The hybridization step of a northern blot allows identification of RNA blotted and immobilized on a membrane with a radioactive (or otherwise labeled) nucleic acid probe.

Required Materials

  • Membrane (nylon or nitrocellulose) with immobilized RNA.
  • Labeled DNA or RNA probe.
  • 20 mM Tris-HCl (pH 8.0).For blots from glyoxal gels.
  • 20X SSC
  • 20% SDS
  • formamide prehybridization/hybridization solution.

Procedures

  1. If the membrane was blotted from a glyoxal gel, soak the membrane in 20 mM Tris-HCl (pH 8.0) for 5 minutes to disassociate the glyoxal from the bound RNA.
  2. Wet the membrane carrying the immobilized RNA in 6X SSC.
  3. Place the membrane in a hybridization tube with the RNA-side facing in, and add ~1mL formamide prehybridization/hybridization solution per 10 cm2. Alternatively one can use resealable bags. In which case, the membrane should be sealed into a bag after being wetted. Then a corner of the bag can be cut off to allow pipetting of the prehybridization/hybridization solution into the bag.
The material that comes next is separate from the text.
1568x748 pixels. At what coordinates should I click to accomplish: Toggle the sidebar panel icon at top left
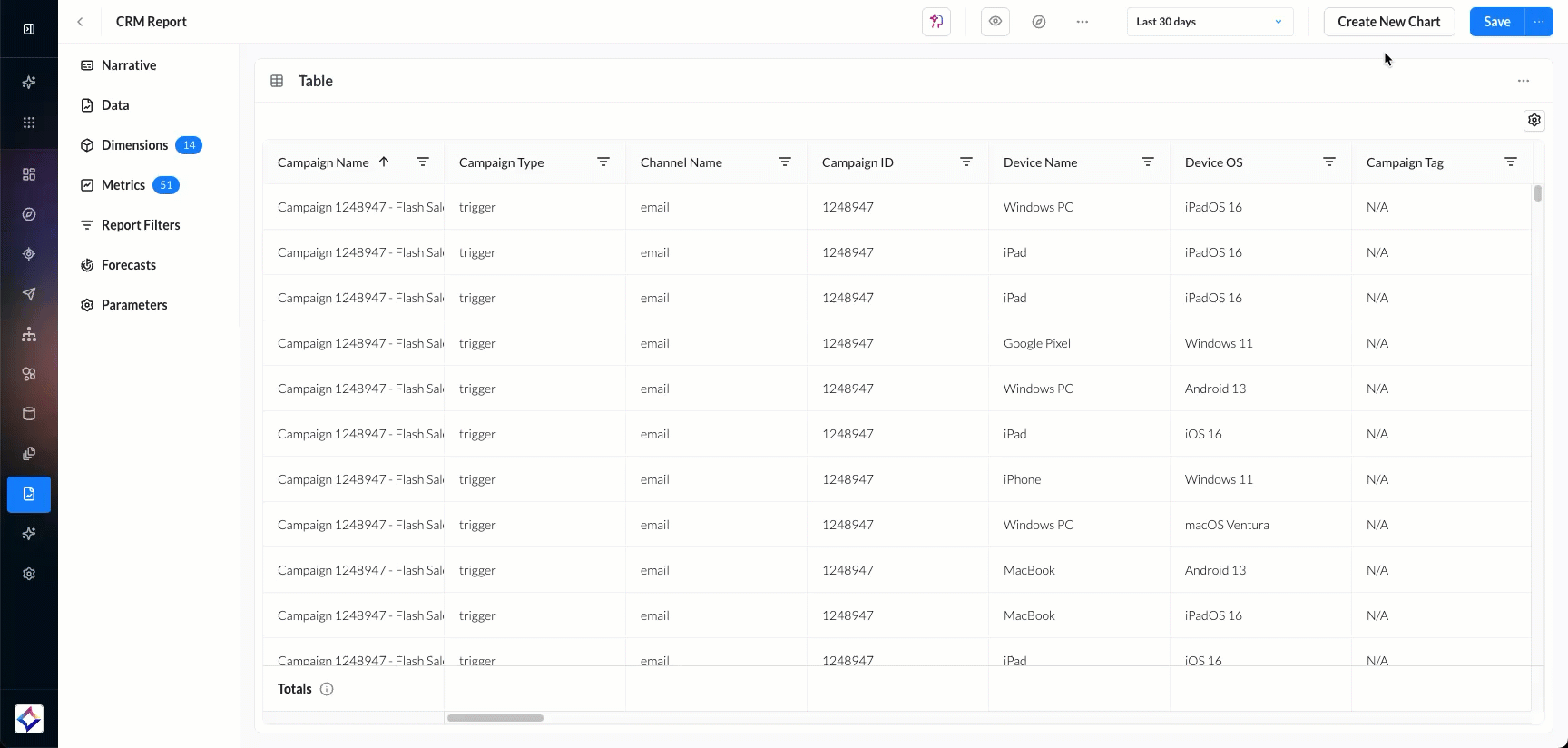29,29
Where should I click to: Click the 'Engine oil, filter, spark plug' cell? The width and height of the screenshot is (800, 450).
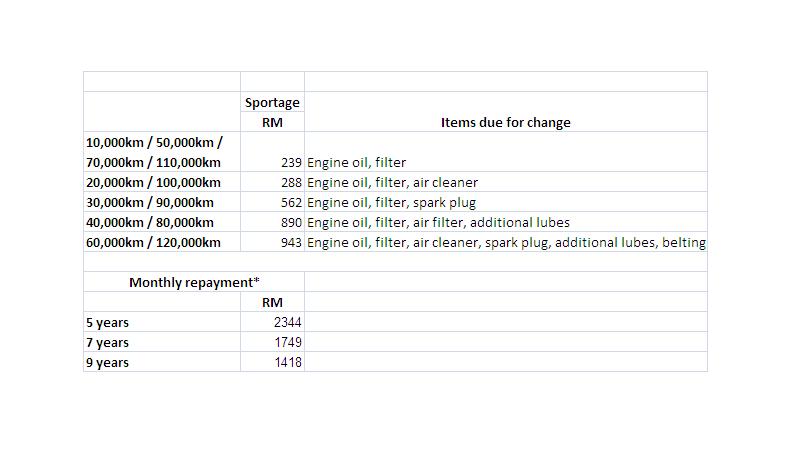[x=506, y=202]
The small corner can then be resealed.
  4. Place the tube in a hybridization oven and incubate with rotation 15 minutes (3 hours if using a nitrocellulose membrane) at 42°C (DNA-probe) or 60°C (RNA-probe). If using resealable bags, it can be shaken or rocked slowly in a suitable incubator or water bath.
  5. If the probe is dsDNA, denature by boiling for 5 minutes, and immediately place it on ice. Denatured probe should be added to the hybridization solution as soon as possible after denaturation.
  6. Pipet the desired volume* of probe into the hybridization tube and continue to incubate with rotation overnight at 42°C (DNA-probe) or 60°C (RNA-probe).   If using resealable bags the probe can be added by inserting a syringe into an uncut corner and injection of the probe. The bag must then be carefully be resealed to avoid leaking radioactivity.
    * The probe concentration in the hybridization solution should be 10 ng/mL if the specific activity is 108 dpm/µg or 2 ng/mL if the specific activity is 109 dpm/µg.
  7. Pour off the hybridization solution into the radioactive waste, and replace with at least equal volume of 2X SSC/0.1% SDS. If using resealable bags, membrane can be transferred to a plastic dish for the following washes.
  8. Incubate at room temperature for 5 minutes. Pour wash solution into radioactive waste, replace wash solution and repeat.
  9. Low stringency wash: Replace wash solution with 0.2X SSC/0.1% SDS and incubate for 5 minutes with rotation at room temperature. Change wash solution and repeat.
  10. Medium stringency wash (optional): Change wash solution with prewarmed (42°C) 0.2X SSC/0.1% SDS and incubate with rotation at 42°C for 15 minutes. Repeat once.
  11. High stringency wash (optional): Change wash solution with prewarmed (68°C) 0.2X SSC/0.1% SDS and incubate with rotation at 68°C for 15 minutes. Repeat once.
  12. Remove final wash and rinse membrane in 2X SSC at room temperature. Blot excess liquid and cover in UV-transparent (SaranWrap) plastic wrap. Do not allow membrane to dry out if it is to be stripped and reprobed.
  13. Perform autoradiography making sure to mark the orientation of the membrane on the film.

Recipes

Formamide Prehybridization/Hybridization Solution

  • 50% (v/v) Formamide
  • 5X SSC
  • 5X Denhardt's Solution
  • 1% (w/v) SDS
  • Add 100µg/mL denatured salmon sperm DNA (or Herring testes DNA) just before use.